Occorre dire, qui, che allora i guardiacaccia avevano la maledetta abitudine di impallinare i bracconieri e così, senza pensarci due volte, la doppietta del guardiacaccia sparò. Don Camillo e Ful, sgattaiolati fuori da un buco nella recinzione, si ritrovarono in strada dove, per loro fortuna, stava passando il camion di Peppone che, intuendo la situazione, prese a bordo cane e cacciatore di frodo, portando don Camillo dal vecchio medico di Torricella per farlo «spiombare», prima di recapitarlo in canonica con il sacco del «polli volanti»: «Uscito Peppone, don Camillo tirò il catenaccio della porta e andò in cantina a sistemare i ventun polli volanti. I quali risultarono in effetti ventidue perché, tra essi, c’era anche un meraviglioso cappone già bell’e spennato e pulito. Ed era quello che Peppone aveva comprato a Torricella per completare il numero».

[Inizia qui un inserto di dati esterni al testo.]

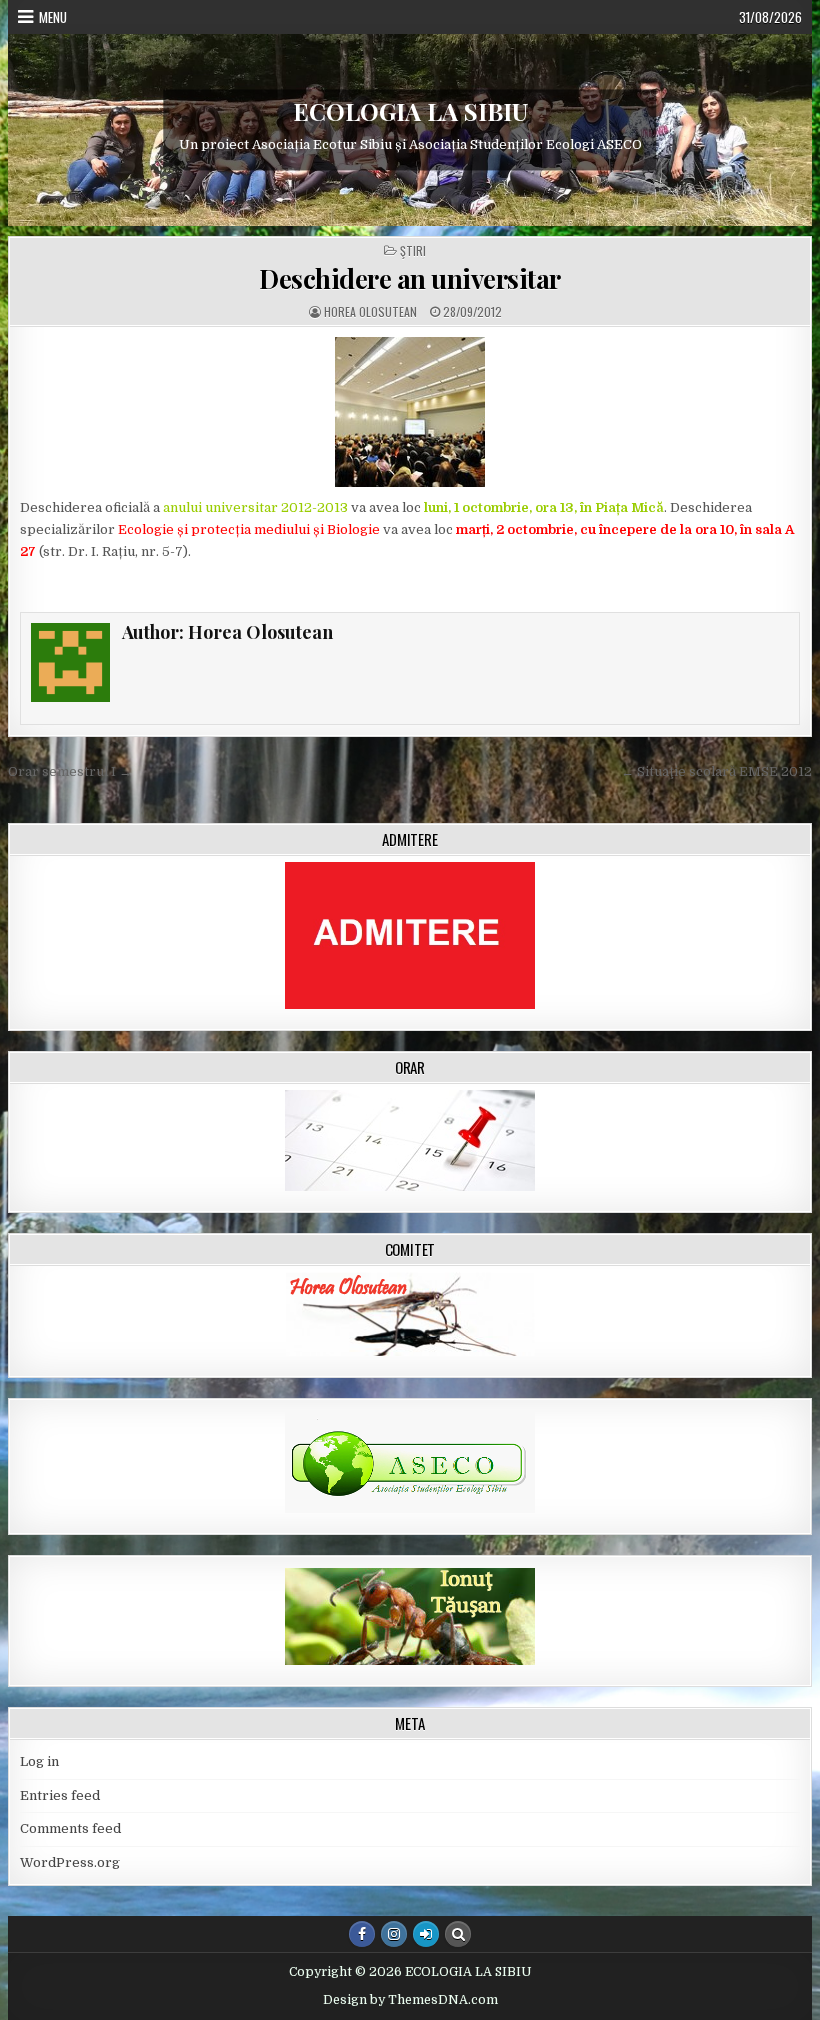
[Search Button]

Tutto bene, dunque? Manca all’appello la voce del Cristo, cui don Camillo confessa il malfatto: «“Gesù, il mio cuore è pieno d’angoscia perché mi rendo conto del male che ho commesso.” “No, don Camillo: tu menti. Il tuo cuore è, invece, pieno di gioia perché pensi alla felicità che tu darai domani ai trenta poveretti.”».
È l’umanità di quel Cristo capace di sorridere, l’umanità di Guareschi e il desiderio che, davvero, il Capodanno fosse festa per tutti.